Remember when days like this were marked by publicity stunts, like the Fearless Girl standing … you know, fearlessly … in front of Wall Street’s iconic Charging Bull? (The ad firm that came up with the idea originally pitched making it a Fearless Cow. And I think we can all agree that, as infantilizing as women-represented-as-little-girls is, it’s unequivocally better than women-represented-as-cows.)
Remember when the company that sponsored the Fearless Girl then settled a gender pay discrimination lawsuit? Remember when they sued the woman sculptor of that Fearless Girl over ownership rights? Remember when that same company tweeted that its CEO is urging other male business leaders to show their allyship for International Women’s Day — and the Gender Pay Gap Bot retweeted it, with a note that that company’s median hourly pay for women is 17.4% lower than men’s?
Boy, were those simpler times. Practically the “good old days.” (Except for the last one on the tweet; that happened last week.)
Today’s Equal Pay Day vibe is a lot less “Fearless Girl” and a lot “more pointed call-outs.” Because since the pandemic began, it feels like the damage from gender wealth inequality — and gender power inequity — has ratcheted way up. This may be because, while the gender pay gap has been ever-so-slowly closing, the gender wealth gap is wider, and has been widening. Women have been losing financial ground to men.
Let’s hit that point again: Women have been losing financial ground to men.
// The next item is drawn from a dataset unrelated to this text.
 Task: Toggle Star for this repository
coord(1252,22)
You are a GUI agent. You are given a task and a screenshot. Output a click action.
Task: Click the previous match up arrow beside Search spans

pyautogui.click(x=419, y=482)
And as we continue feeling the effects of a pandemic, and as we watch the war in Ukraine in horror, it sure feels like the stakes — of who has power and who doesn’t, of who has wealth and who doesn’t, of whose voices are listened to and whose aren’t — are becoming higher, for all of us.
What might the world look like if we could close the gender wealth gaps?
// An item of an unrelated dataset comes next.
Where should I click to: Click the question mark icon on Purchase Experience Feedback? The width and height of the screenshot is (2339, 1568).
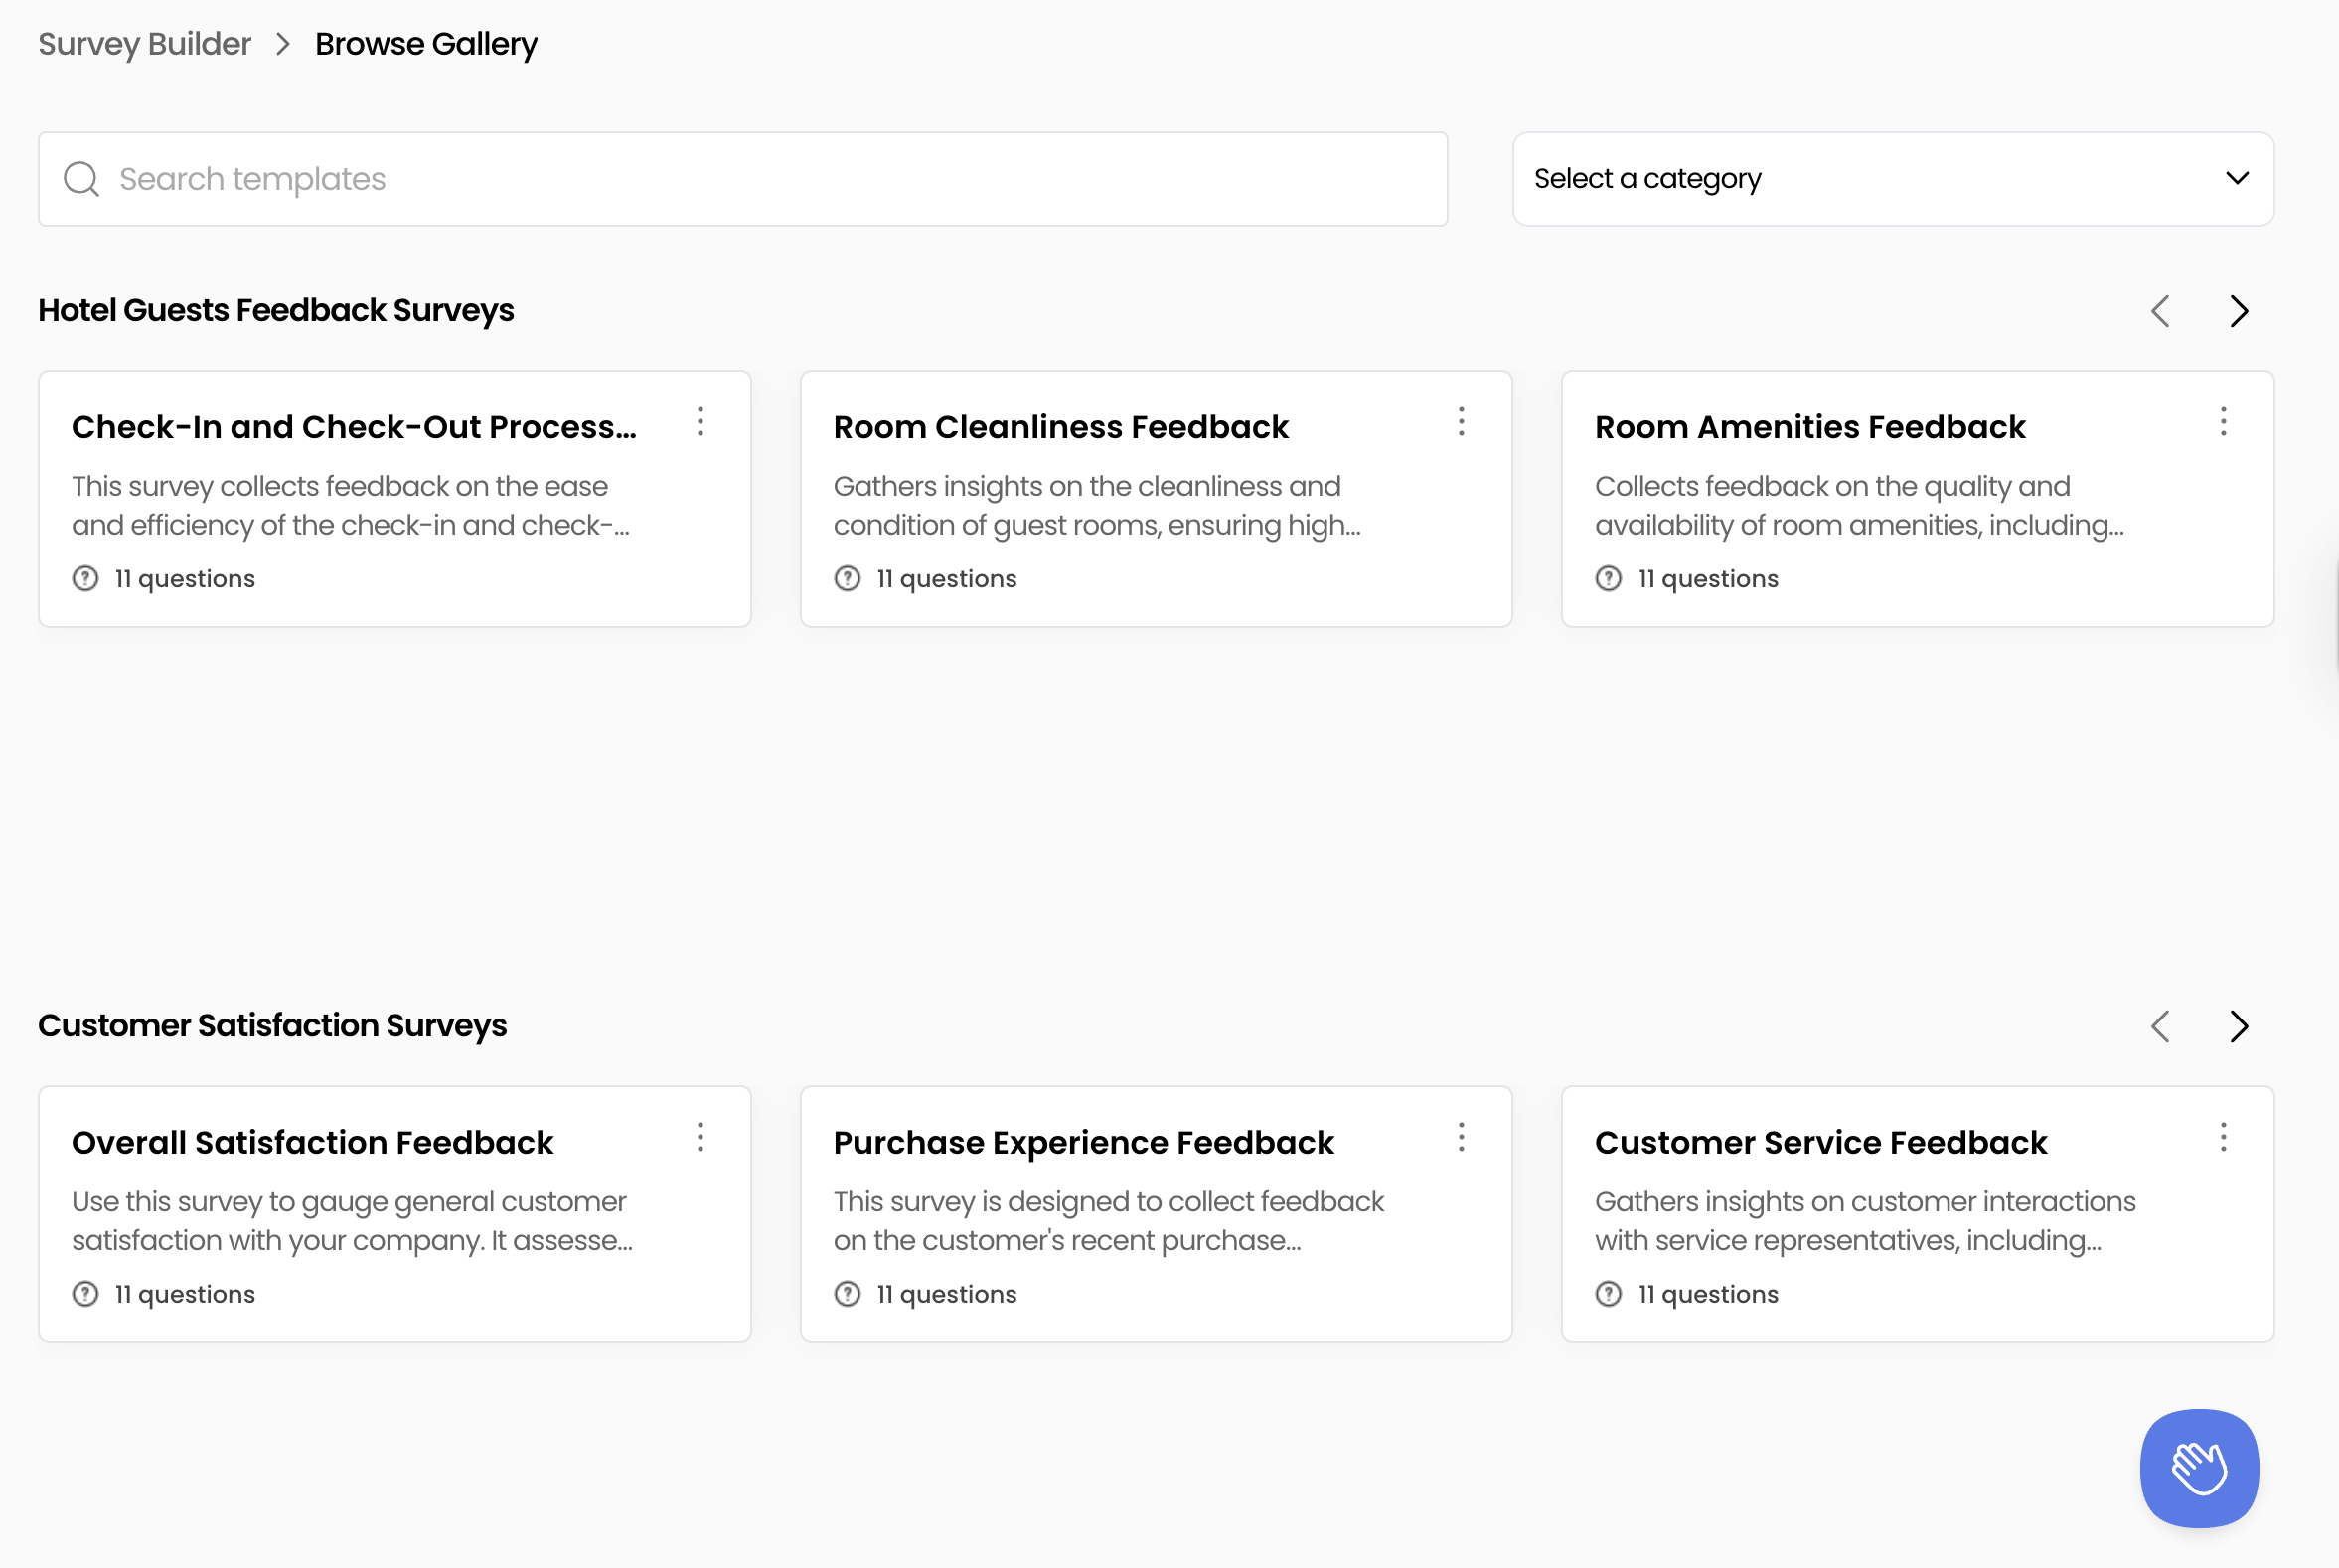click(846, 1293)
Well, fairer by definition. And with more money going to the kids. (You’ve seen the research that moms spend more on their families and communities than men do.) And there would be more women able to leave bad situations, be it relationships or jobs (since domestic abuse and financial abuse go hand in hand, and harassment in the workplace is similarly all about power).
There would be more money going to non-profits. (There’s research on that.) And there would be more money going to investments designed to help protect against climate change. (There’s research on that, too.) And into impact investing overall.
There would likely be more women in positions of power. So there would likely be fewer attacks on women’s rights and more focus on preventative care and wellness. And maybe not just less war-on-women, but also less war.
I’m not saying everything would be perfect if we closed these wealth and power gaps. What I am saying is that the world is burning, in so many literal and metaphorical ways — and it’s not going to heal itself. And it sure doesn’t feel like we’re moving in the right direction, and “who has the money / power / voice” will make a big difference in the direction we choose.